TASK DETAILS ▸ Rewrite the rows below, changing every "computer-use agent" to "desktop assistant" and keeping everything else the same.
────
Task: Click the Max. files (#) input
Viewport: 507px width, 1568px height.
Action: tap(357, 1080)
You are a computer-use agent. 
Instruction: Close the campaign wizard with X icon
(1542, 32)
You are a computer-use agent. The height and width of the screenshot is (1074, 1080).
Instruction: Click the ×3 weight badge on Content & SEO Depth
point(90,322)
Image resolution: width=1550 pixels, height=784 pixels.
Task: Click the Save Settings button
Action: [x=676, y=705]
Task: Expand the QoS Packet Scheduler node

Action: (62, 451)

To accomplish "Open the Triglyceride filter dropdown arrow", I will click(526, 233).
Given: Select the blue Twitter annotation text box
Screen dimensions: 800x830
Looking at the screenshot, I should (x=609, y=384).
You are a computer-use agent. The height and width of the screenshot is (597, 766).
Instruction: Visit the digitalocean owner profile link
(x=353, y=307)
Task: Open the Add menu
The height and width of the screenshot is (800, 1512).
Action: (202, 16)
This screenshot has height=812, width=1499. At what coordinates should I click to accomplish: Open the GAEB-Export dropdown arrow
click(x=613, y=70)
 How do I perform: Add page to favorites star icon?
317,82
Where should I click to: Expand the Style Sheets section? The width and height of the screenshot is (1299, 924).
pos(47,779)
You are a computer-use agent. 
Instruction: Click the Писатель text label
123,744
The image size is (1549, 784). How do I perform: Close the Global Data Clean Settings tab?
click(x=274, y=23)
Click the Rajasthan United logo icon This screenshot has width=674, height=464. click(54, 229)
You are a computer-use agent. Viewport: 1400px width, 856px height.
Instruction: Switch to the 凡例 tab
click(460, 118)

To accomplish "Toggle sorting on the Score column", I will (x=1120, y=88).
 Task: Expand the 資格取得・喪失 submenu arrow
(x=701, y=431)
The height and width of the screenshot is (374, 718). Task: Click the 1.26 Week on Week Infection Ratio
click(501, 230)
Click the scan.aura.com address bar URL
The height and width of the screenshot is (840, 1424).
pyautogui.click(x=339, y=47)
────
WRITTEN ANSWER ▸
Task: Click the Max. files (#) input
Viewport: 507px width, 1568px height.
Action: tap(357, 1080)
You are a desktop assistant. 
Instruction: Close the campaign wizard with X icon
(1542, 32)
You are a desktop assistant. The height and width of the screenshot is (1074, 1080).
Instruction: Click the ×3 weight badge on Content & SEO Depth
point(90,322)
Image resolution: width=1550 pixels, height=784 pixels.
Task: Click the Save Settings button
Action: [x=676, y=705]
Task: Expand the QoS Packet Scheduler node

Action: (62, 451)

To accomplish "Open the Triglyceride filter dropdown arrow", I will click(526, 233).
Given: Select the blue Twitter annotation text box
Screen dimensions: 800x830
Looking at the screenshot, I should (x=609, y=384).
You are a desktop assistant. The height and width of the screenshot is (597, 766).
Instruction: Visit the digitalocean owner profile link
(x=353, y=307)
Task: Open the Add menu
The height and width of the screenshot is (800, 1512).
Action: (202, 16)
This screenshot has height=812, width=1499. At what coordinates should I click to accomplish: Open the GAEB-Export dropdown arrow
click(x=613, y=70)
 How do I perform: Add page to favorites star icon?
317,82
Where should I click to: Expand the Style Sheets section? The width and height of the screenshot is (1299, 924).
pos(47,779)
You are a desktop assistant. 
Instruction: Click the Писатель text label
123,744
The image size is (1549, 784). How do I perform: Close the Global Data Clean Settings tab?
click(x=274, y=23)
Click the Rajasthan United logo icon This screenshot has width=674, height=464. click(54, 229)
You are a desktop assistant. Viewport: 1400px width, 856px height.
Instruction: Switch to the 凡例 tab
click(460, 118)

To accomplish "Toggle sorting on the Score column", I will (x=1120, y=88).
 Task: Expand the 資格取得・喪失 submenu arrow
(x=701, y=431)
The height and width of the screenshot is (374, 718). Task: Click the 1.26 Week on Week Infection Ratio
click(501, 230)
Click the scan.aura.com address bar URL
The height and width of the screenshot is (840, 1424).
pyautogui.click(x=339, y=47)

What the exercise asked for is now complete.